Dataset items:
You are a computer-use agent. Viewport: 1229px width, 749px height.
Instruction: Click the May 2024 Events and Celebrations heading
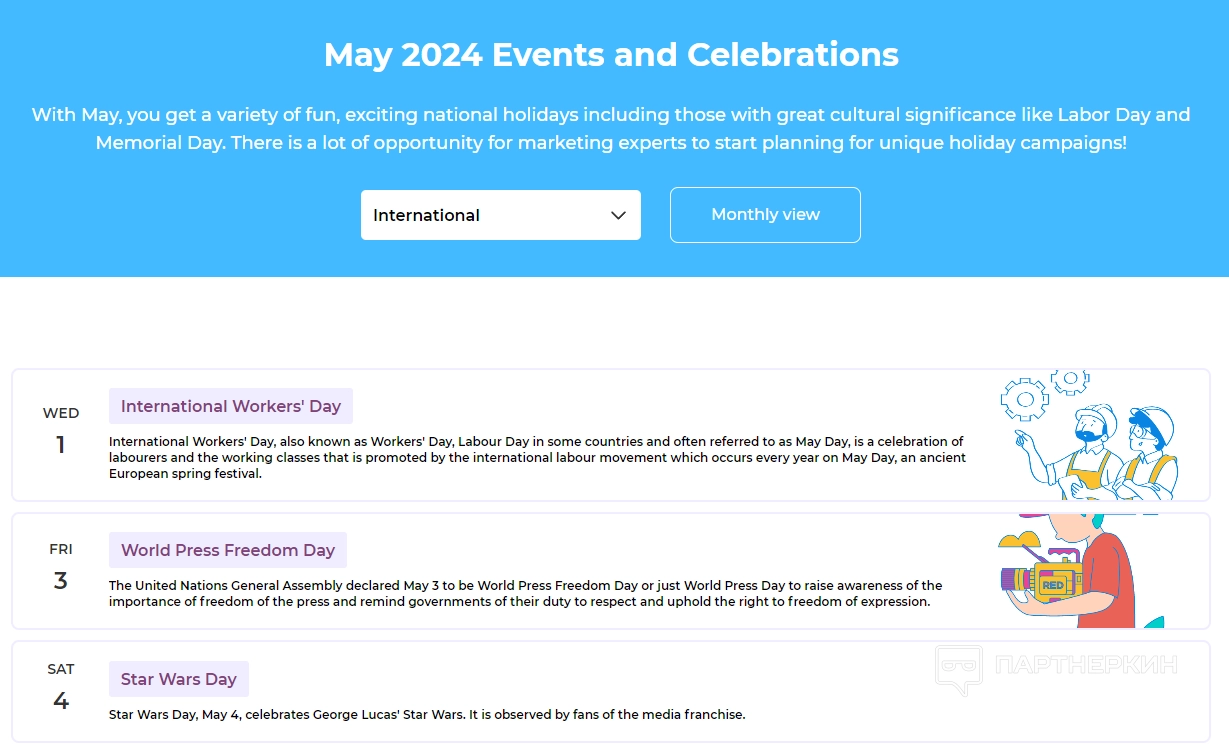pyautogui.click(x=611, y=54)
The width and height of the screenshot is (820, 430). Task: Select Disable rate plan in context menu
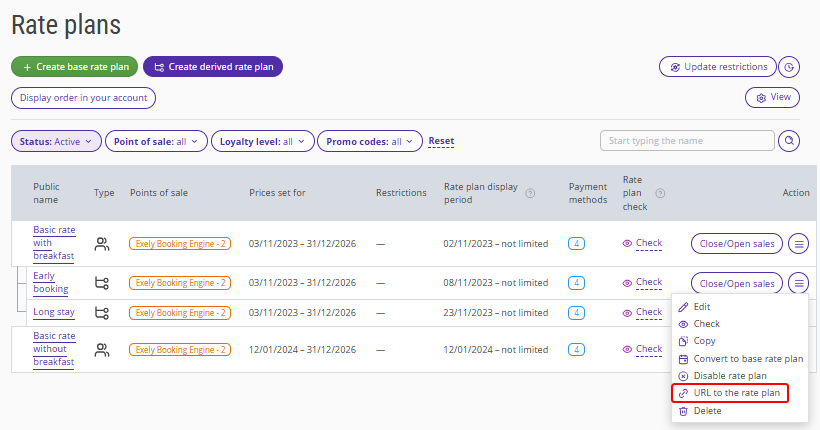coord(723,376)
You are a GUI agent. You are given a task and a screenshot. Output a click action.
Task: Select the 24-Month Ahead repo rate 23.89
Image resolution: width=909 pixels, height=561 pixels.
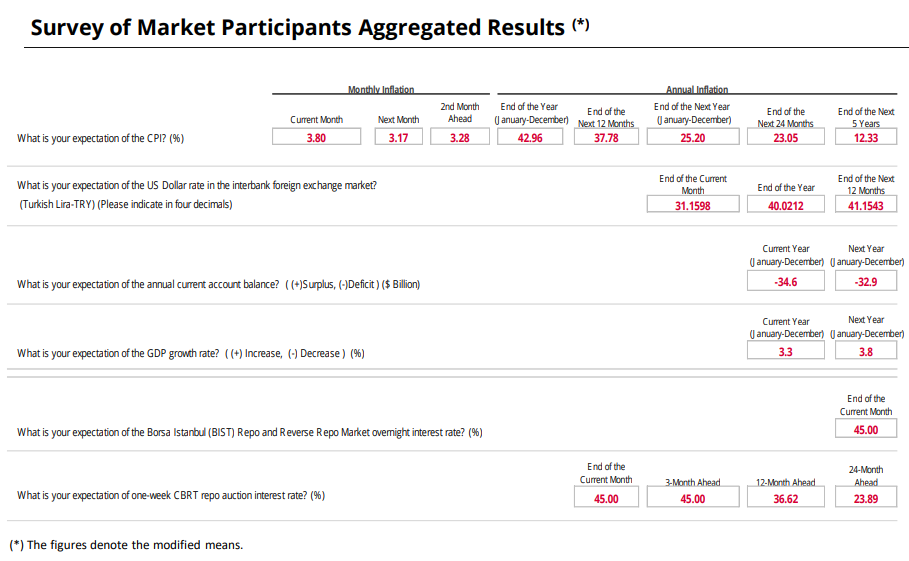(866, 498)
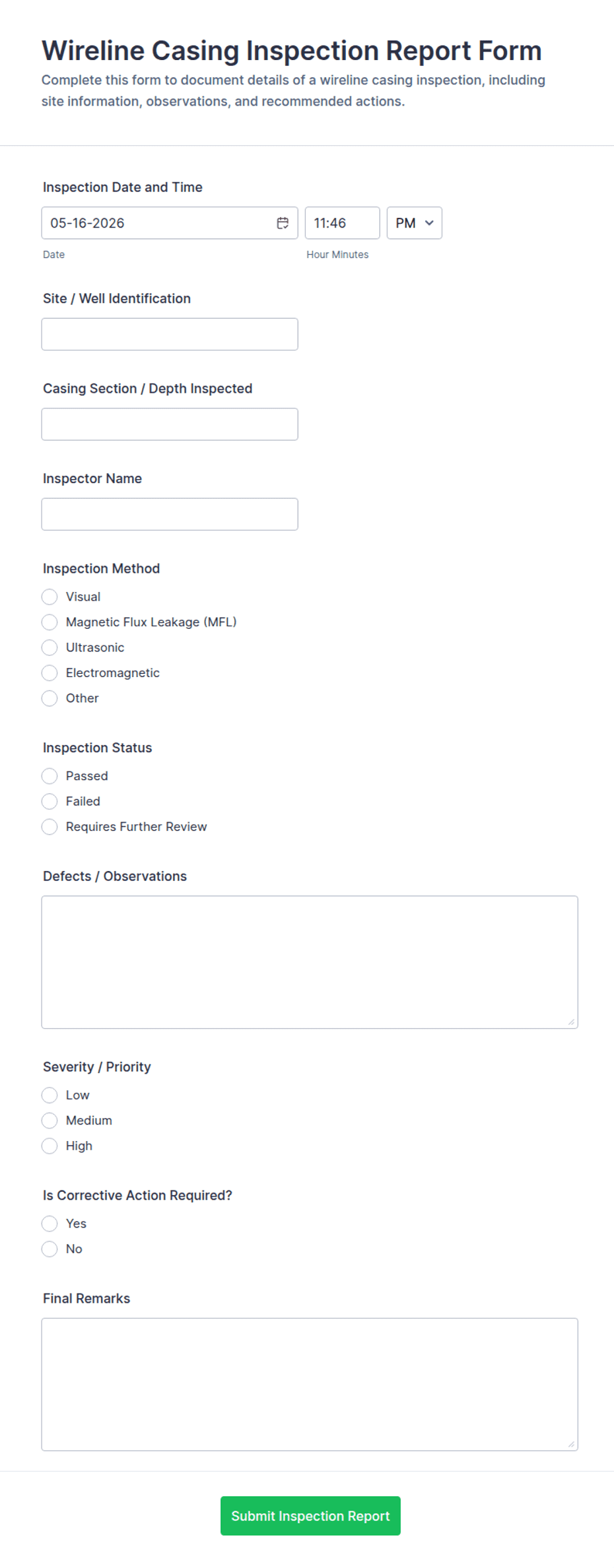Click the Final Remarks text area

[x=310, y=1385]
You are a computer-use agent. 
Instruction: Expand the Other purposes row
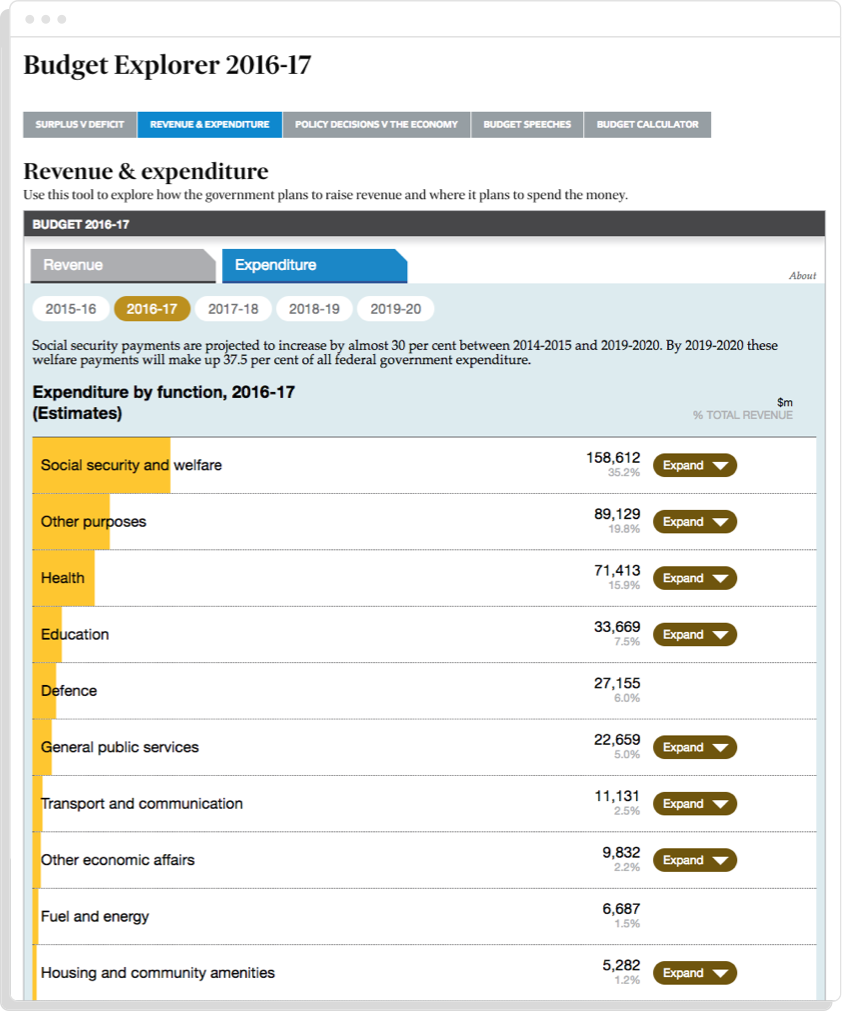[694, 522]
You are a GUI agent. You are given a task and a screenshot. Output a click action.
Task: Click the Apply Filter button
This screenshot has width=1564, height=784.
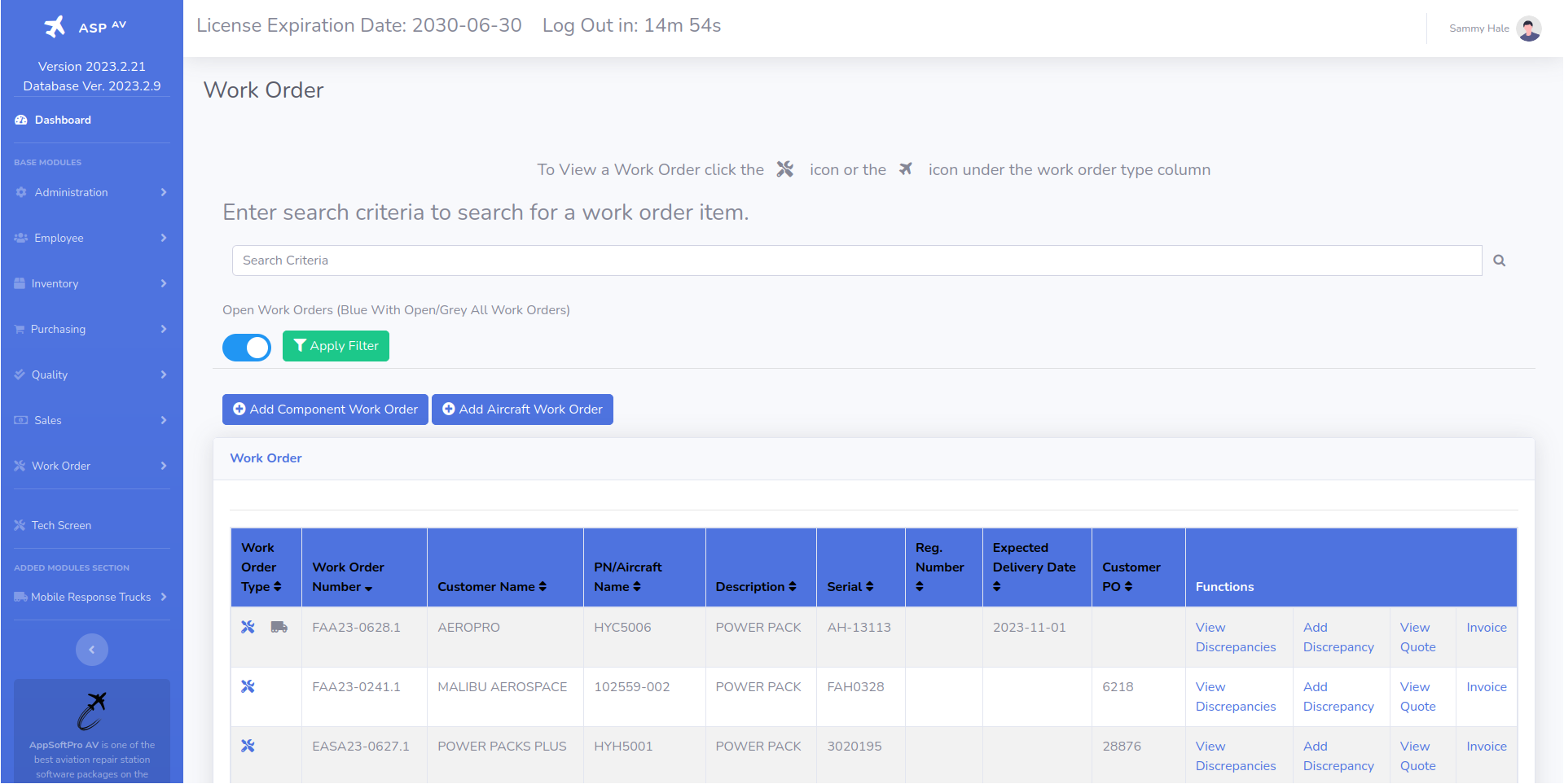point(336,346)
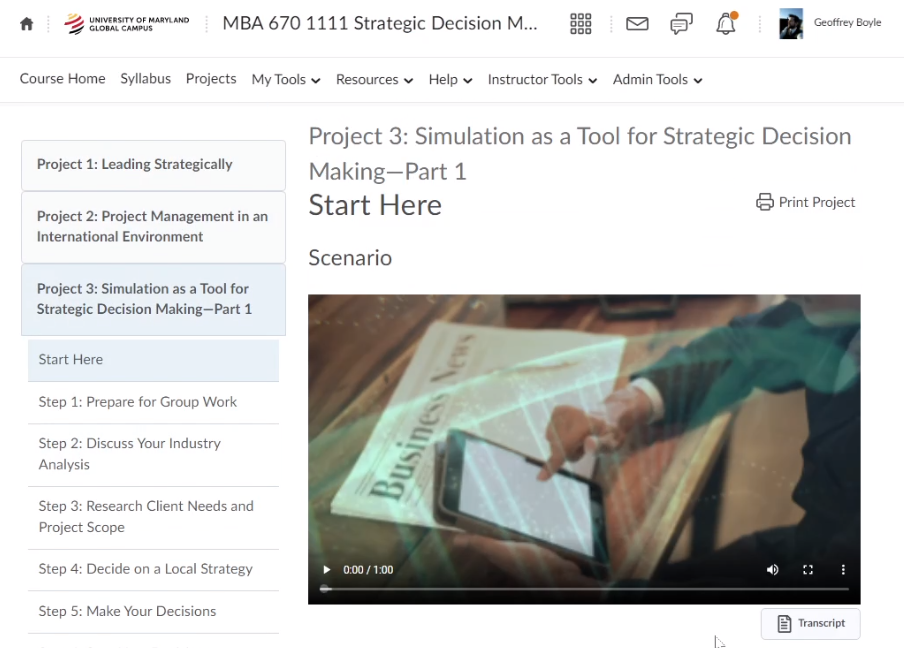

What you need to do> Retype, word for word, the lines from the one with "Task: Click the Apply Filter button" through the last line of the entries above, and only those lines. Leave pictures out.

Reply>
Task: Click the Apply Filter button
This screenshot has width=1564, height=784.
point(336,346)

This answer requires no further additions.